Bezos and Zuckerberg are learning that just because someone is fabulously successful in one arena doesn’t mean he’s a natural genius in every field. But you can see where they would get that idea. Decades of fawning press coverage, tech-fanboy adoration, and massive wealth accumulation can go to a person’s head. No one exemplifies that occupational hazard more than Elon Musk. The thing is, Musk actually has been successful in wildly diverse fields. He moved from Pay Pal to Tesla to SpaceX and defied the skeptics each time. But he has often veered off on quixotic quests: his Hyperloop alternative to high-speed rail, a rooftop solar company that fizzled, his tunnel-boring start-up that has yet to complete a major project despite years of promises.

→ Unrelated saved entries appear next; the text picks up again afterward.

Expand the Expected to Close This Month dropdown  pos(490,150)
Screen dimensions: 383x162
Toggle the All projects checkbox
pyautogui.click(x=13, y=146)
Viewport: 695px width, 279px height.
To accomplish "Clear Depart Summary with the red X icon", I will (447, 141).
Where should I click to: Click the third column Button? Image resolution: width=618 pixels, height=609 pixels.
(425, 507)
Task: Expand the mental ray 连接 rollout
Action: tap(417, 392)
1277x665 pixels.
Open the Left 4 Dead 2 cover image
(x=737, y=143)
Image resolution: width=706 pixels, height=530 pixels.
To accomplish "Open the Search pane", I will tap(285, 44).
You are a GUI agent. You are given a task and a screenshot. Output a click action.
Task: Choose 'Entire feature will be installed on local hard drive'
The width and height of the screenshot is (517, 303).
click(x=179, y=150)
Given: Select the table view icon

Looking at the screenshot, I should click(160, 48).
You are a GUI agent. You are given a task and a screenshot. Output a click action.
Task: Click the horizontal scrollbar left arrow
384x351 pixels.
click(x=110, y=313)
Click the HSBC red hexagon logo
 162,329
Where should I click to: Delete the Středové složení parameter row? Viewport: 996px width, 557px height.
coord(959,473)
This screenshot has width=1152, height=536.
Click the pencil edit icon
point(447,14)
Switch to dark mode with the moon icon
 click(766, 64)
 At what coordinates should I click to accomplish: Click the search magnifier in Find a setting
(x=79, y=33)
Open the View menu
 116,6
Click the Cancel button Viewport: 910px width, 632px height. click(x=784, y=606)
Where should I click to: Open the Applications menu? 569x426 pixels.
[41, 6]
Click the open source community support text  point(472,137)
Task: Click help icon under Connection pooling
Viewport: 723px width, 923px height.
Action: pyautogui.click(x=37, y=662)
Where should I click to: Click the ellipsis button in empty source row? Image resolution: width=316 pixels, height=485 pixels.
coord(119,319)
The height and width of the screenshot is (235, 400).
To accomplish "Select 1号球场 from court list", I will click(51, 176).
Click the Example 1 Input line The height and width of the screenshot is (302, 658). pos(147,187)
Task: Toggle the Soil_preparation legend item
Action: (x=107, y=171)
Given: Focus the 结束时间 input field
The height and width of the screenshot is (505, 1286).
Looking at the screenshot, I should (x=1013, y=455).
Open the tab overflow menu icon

Now Musk says that his Neuralink start-up will begin implanting computer chips in human brains “in about six months.” Along the way he finds time to offer advice on Taiwan’s independence, how to end the war in Ukraine… He’s an instant expert on everything.

 

It’s enough to make even the most ardent Musk fan want to say: Focus, man. Focus! Musk might be the greatest entrepreneur of his generation, but that doesn’t make him a geopolitical savant, or a neuroscientist, or an infrastructure expert. I’d like to see him salvage Twitter before he goes looking for more dragons to slay. Not so long ago, the media would have overlooked Musk’s overreach. These days he can’t catch a break—especially since he left the progressive reservation and started talking about allowing free speech on the Internet. Imagine the gall.

 

So far, Sam Bankman-Fried has been getting gentler treatment from the press than Twitter’s new owner. When he appeared at a recent New York Times conference, SBF got a warm round of applause. It probably doesn’t hurt that he dropped $40 million supporting Democrats in the last election cycle. Or that he sluiced millions to liberal journalism outlets.

 

Now that SBF’s checks are bouncing, maybe our media and financial luminaries see him in a more jaundiced light. They might even look a little more skeptically at all the stories spun by our tech geniuses. It won’t be a moment too soon.